Armitage was educated at the United States Naval Academy. He is an avid bodybuilder, and speaks many languages, including Vietnamese.


Question: Should we leave Africa alone?

Armitage:    Absolutely not.  There are humanitarian reasons why we shouldn’t.  There are also, as I say, cold calculations of national security.  The humanitarian reasons have to do with the infectious diseases and HIV/AIDS, which has been a terrible scourge for that continent primarily.  And it could be a great scourge for all the rest of us if we don’t try to contain it.

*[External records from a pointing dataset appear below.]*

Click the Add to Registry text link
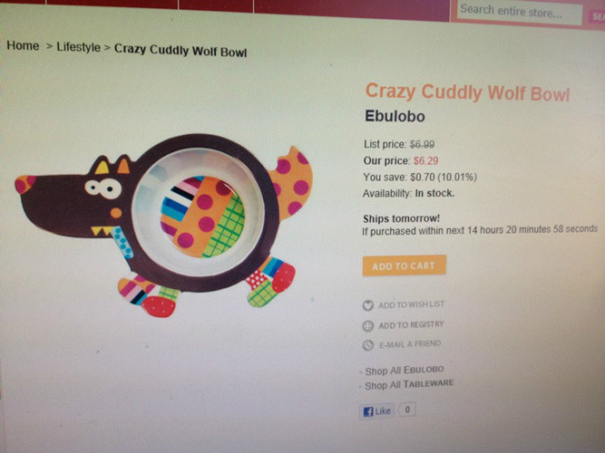This screenshot has width=605, height=453. pos(411,324)
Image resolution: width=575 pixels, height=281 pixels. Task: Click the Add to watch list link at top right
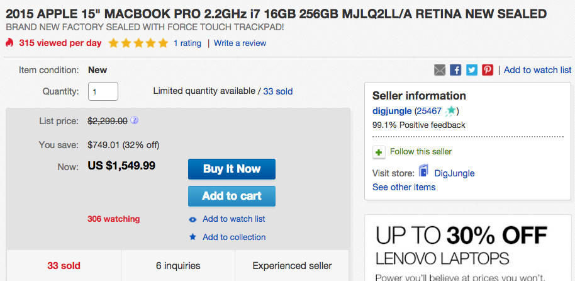coord(538,70)
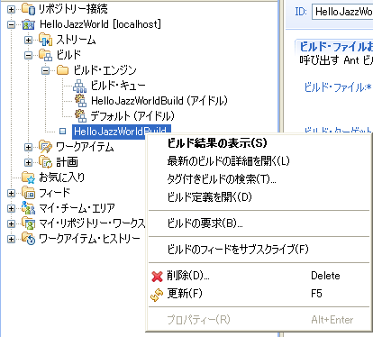
Task: Collapse the ビルド・エンジン folder
Action: 45,70
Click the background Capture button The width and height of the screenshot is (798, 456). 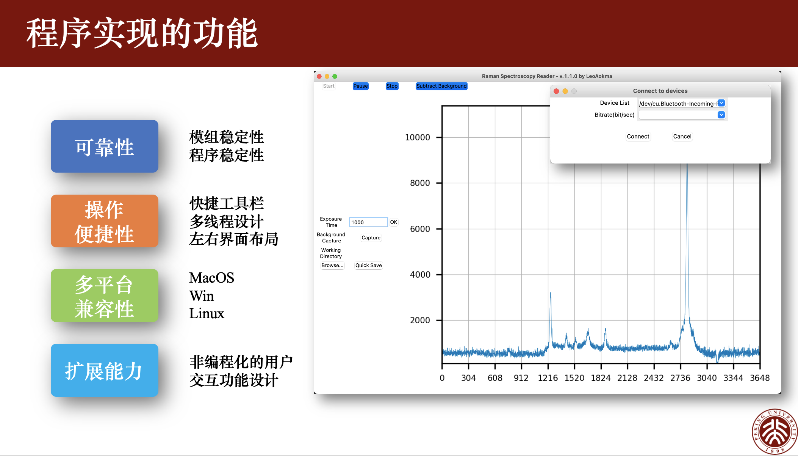coord(371,238)
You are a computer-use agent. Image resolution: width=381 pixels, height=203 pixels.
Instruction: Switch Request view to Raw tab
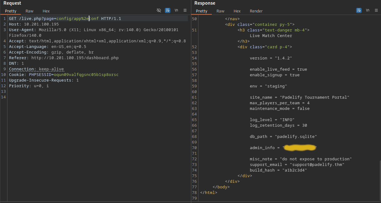(30, 11)
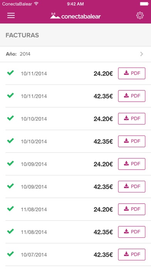151x269 pixels.
Task: Open settings gear icon
Action: (140, 15)
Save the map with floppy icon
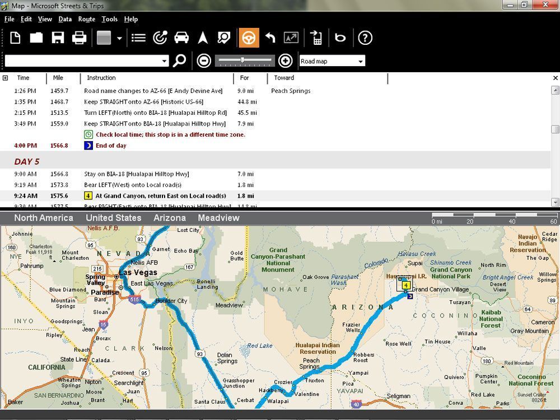560x420 pixels. click(x=58, y=38)
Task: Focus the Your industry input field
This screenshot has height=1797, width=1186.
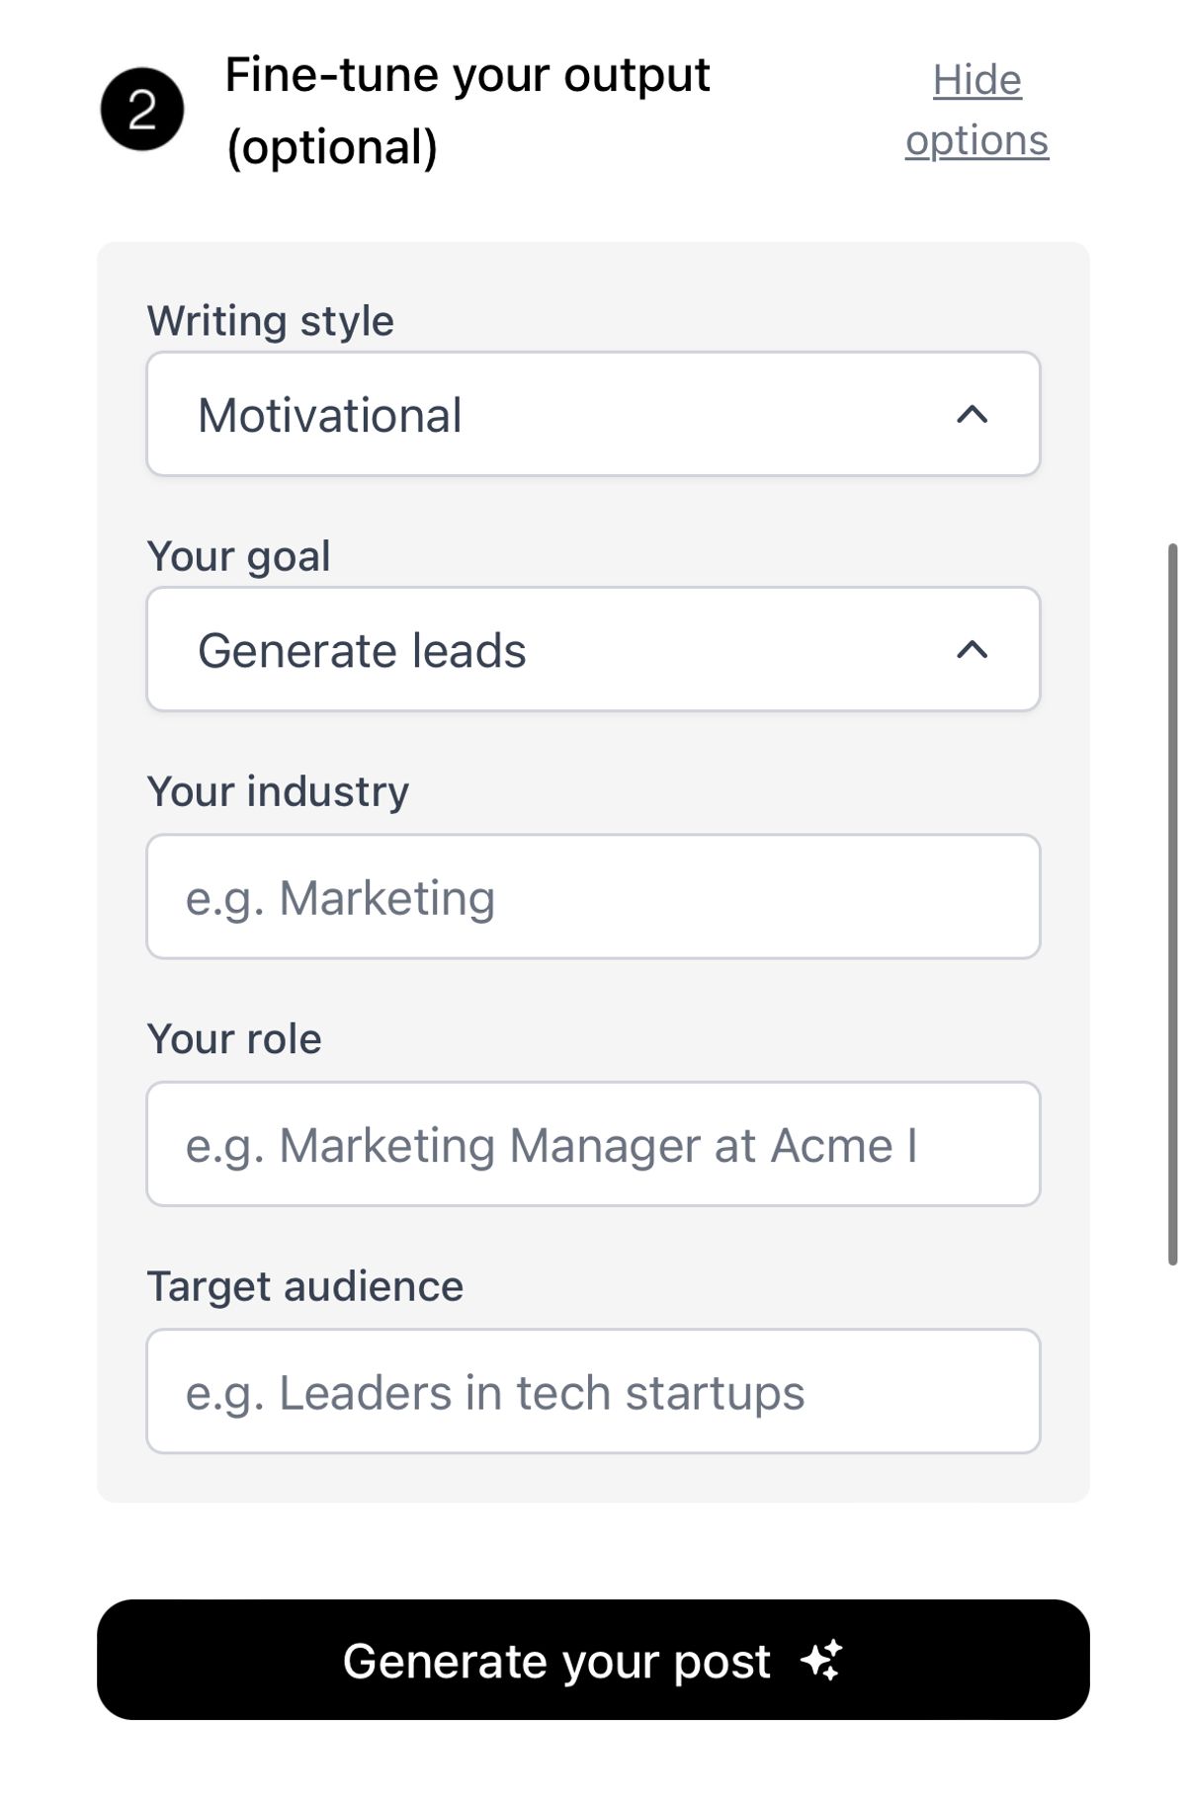Action: click(593, 897)
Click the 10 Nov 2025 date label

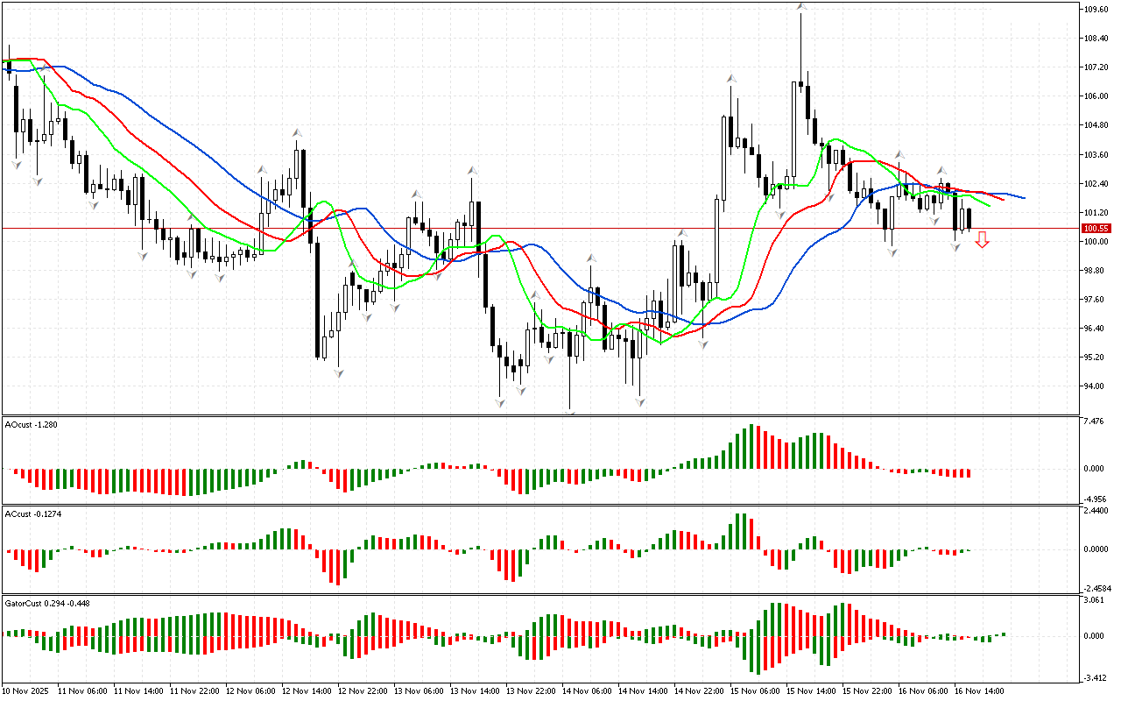click(x=26, y=691)
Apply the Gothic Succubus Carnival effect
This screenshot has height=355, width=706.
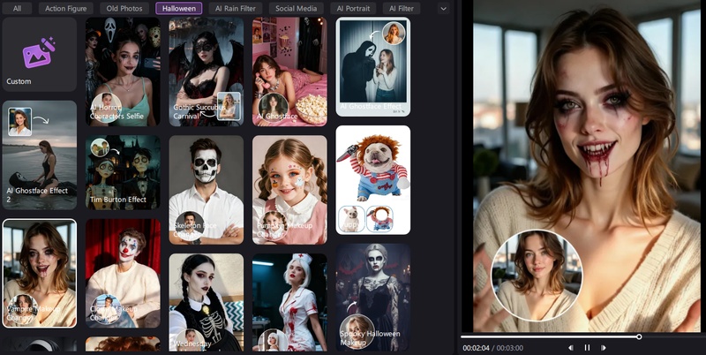point(206,71)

On the cold calculation aspect and on the security side, there are tribal and ethnic disputes.  There are religious disputes.  There is extremism.  Tanzania and Kenya come to mind in those . . . the embassy bombings.  So there are . . .  Somalia right now.  There are good foreign policy reasons why we ought to engage in Africa.  And here’s one that perhaps you don’t know.  The African continent as a whole grew at over 5% in economic rate last year and the year before.  So there are economic reasons to get involved, and there are energy reasons – all of which are understood by the Chinese who are trying desperately to get involved.  Just by the way, you know that Africa is 16% of the world’s population.  That’s not an insignificant number.